Our 1978 Dodge pickup proved very useful for moving our trees to a landing area where our beams were hewn. Years earlier I shod some horses in trade for a pile of scrap metal and an old Warn winch. From this material, I built a bumper and mounted the winch. With it, and an additional length of cable loaned to us from a generous neighbor, we could reach out about 250 feet. I would hook a log, and CW would operate the winch pulling them down to the creek bottom. Later, we would turn the truck around with four tires chained up and skid the log through the snow and up a steep hill to our hewing area.
We worked along in this way until I found that I had not properly grounded the winch and melted down a considerable part of my wiring harness and toggle switch. I could rewire and replace the switch but I had to part with capitol to bypass and run new wiring along the firewall.
About this time, my great uncle sent me an antique broadaxe along with online hewing instructions. Years ago my father-in-law gave me a fine falling axe. These were the tools I needed to begin the real work. For about three weeks, I spent around 6 to 9 hours per day hewing flat sides on logs. CW enjoyed the project more than I did at this point. The first couple weeks I almost wished I was shoeing horses, and slept quite well at night! Then like all other acquired skills, I learned to let the weight and momentum of a razor sharp axe do the work and it became physically and mentally manageable.
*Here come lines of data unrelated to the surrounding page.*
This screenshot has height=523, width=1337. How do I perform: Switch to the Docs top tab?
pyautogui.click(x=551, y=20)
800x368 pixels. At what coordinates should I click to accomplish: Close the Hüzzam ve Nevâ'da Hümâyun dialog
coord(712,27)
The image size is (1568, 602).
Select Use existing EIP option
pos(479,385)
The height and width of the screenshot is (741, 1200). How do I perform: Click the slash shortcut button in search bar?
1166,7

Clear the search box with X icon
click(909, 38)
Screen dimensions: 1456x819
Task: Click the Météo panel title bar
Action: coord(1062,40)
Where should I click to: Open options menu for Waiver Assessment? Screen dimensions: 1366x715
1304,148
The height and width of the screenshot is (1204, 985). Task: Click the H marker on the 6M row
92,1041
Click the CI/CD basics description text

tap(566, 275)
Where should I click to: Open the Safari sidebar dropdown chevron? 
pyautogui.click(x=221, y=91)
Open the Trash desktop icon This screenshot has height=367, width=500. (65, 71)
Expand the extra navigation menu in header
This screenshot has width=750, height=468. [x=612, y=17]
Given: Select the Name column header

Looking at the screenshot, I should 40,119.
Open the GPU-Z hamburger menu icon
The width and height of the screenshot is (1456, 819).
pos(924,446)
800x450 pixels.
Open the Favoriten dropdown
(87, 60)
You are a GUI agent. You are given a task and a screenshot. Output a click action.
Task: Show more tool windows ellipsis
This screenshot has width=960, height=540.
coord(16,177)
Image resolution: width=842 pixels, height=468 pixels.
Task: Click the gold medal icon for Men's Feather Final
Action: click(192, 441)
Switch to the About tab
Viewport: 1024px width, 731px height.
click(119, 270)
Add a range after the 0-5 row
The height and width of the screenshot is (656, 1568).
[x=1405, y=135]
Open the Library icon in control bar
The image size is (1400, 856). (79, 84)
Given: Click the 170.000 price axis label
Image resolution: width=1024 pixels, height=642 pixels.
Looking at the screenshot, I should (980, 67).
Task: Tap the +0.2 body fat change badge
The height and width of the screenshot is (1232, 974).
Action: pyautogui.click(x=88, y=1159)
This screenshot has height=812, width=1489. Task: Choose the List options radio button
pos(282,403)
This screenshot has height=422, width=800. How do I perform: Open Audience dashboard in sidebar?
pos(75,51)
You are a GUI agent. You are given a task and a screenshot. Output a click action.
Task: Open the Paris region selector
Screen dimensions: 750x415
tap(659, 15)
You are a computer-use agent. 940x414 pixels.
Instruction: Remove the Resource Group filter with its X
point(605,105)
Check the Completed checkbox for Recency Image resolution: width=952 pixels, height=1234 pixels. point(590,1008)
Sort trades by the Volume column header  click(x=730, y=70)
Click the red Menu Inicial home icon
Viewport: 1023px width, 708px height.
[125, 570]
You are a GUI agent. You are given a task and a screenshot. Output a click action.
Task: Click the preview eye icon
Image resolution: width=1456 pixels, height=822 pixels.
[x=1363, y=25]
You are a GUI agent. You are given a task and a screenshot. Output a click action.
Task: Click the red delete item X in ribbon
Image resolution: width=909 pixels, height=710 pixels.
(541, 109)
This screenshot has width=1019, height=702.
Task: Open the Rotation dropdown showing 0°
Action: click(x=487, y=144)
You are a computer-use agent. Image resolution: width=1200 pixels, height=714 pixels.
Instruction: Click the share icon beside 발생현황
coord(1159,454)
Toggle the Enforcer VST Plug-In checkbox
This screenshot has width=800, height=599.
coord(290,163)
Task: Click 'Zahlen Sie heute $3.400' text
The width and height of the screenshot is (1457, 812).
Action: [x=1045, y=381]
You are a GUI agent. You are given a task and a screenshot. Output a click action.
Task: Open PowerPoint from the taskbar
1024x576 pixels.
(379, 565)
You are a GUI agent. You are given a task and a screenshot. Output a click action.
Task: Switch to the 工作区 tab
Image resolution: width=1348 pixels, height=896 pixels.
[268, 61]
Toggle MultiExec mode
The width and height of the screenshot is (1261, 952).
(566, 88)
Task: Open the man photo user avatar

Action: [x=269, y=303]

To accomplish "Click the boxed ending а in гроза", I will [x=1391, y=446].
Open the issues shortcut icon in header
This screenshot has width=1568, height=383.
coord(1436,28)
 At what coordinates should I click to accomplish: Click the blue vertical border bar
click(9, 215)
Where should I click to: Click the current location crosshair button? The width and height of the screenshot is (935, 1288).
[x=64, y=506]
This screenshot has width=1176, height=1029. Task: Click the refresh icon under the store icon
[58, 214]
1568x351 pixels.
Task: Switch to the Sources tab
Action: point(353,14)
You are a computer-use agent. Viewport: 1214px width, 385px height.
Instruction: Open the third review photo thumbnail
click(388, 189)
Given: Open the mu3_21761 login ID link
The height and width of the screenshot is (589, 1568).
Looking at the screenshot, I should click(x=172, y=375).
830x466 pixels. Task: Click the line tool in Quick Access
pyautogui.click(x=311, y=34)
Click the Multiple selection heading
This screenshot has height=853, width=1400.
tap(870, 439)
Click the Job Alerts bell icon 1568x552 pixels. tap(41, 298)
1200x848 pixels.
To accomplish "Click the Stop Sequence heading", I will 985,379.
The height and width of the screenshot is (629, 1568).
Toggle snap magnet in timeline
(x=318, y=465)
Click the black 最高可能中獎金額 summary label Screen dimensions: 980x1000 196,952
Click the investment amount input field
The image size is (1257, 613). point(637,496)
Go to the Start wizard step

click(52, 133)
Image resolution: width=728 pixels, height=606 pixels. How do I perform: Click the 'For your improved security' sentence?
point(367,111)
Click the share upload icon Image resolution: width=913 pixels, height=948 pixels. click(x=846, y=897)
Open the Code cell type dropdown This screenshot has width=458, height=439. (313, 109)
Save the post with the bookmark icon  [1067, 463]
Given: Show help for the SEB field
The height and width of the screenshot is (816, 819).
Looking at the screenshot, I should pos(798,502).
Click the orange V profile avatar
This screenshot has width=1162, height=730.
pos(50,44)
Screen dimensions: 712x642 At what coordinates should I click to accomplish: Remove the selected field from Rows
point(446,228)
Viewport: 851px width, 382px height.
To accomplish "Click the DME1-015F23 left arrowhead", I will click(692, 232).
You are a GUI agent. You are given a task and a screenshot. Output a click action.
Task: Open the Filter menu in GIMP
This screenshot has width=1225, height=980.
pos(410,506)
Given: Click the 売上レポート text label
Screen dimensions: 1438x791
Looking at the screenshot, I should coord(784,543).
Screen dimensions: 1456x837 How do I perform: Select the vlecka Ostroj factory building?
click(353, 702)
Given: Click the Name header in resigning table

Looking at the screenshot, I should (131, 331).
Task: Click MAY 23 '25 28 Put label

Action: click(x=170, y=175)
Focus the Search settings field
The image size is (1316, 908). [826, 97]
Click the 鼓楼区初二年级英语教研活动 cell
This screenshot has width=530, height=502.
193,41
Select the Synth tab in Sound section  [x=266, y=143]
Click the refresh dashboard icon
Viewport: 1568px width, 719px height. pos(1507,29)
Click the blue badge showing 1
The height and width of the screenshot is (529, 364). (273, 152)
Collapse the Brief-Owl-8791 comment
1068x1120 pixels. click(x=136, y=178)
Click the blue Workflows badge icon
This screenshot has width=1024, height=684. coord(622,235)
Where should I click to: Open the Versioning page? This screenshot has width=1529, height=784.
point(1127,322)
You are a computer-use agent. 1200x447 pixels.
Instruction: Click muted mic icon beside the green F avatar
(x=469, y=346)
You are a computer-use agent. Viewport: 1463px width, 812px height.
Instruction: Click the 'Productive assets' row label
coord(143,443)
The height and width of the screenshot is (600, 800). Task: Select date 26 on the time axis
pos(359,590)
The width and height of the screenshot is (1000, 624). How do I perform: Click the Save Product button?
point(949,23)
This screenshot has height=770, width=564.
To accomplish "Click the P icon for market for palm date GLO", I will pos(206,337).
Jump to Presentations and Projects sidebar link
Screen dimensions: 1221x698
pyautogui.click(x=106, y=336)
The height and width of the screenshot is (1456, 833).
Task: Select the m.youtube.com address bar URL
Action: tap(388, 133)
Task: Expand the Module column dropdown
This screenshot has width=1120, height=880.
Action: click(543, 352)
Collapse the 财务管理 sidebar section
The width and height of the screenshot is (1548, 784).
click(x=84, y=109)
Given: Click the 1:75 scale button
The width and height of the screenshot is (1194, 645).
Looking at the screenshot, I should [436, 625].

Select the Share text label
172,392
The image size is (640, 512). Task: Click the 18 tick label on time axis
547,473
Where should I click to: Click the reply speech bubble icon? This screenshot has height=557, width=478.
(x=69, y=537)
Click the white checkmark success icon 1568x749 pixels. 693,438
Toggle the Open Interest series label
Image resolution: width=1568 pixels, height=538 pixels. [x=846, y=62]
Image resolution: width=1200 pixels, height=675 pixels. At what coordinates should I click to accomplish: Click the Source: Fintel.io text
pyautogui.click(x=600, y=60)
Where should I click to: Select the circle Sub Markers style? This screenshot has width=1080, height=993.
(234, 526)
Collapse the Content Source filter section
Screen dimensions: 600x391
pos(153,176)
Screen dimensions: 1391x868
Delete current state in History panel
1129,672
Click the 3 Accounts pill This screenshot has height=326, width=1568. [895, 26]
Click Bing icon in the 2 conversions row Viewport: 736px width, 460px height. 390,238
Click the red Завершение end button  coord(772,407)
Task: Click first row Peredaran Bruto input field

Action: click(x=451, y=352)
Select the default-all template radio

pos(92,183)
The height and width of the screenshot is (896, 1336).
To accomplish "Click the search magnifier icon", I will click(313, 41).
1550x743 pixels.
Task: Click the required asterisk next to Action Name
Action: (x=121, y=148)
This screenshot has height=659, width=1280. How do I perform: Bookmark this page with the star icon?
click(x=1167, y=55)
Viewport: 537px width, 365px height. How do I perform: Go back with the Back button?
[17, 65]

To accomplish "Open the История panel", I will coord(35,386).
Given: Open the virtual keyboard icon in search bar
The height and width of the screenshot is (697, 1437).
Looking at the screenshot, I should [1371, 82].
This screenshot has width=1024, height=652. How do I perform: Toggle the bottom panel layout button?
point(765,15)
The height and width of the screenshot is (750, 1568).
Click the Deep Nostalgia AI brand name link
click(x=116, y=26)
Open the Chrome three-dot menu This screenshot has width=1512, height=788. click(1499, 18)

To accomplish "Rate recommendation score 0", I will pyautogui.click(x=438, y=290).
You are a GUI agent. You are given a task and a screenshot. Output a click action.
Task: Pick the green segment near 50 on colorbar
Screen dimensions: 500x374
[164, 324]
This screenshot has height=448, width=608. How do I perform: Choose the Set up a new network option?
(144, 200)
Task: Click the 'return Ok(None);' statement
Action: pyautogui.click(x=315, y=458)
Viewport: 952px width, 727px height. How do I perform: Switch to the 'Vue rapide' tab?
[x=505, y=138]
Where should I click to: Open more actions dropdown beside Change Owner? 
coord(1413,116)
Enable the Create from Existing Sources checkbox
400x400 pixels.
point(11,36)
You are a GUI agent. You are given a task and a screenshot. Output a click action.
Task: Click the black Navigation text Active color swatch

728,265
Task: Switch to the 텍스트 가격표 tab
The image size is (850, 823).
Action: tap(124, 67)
As this new skill grew, so did the intense satisfaction I felt at day's end when I scrutinized the rough, hand-hewn beam I had actually created with my axe. There were virtually no input costs, tax liability, or expenses aside from my labor. Now I felt no inclination to rush through this rich experience, but rather to revel in the moment as I carved through the wood with the broadaxe.
So, during March (2015), the first juggles were chopped out and the logs hewn square before another trip to Montana. On this trip, I contemplated a new work opportunity closer to home, involving how to cruise timber and understanding better forest management.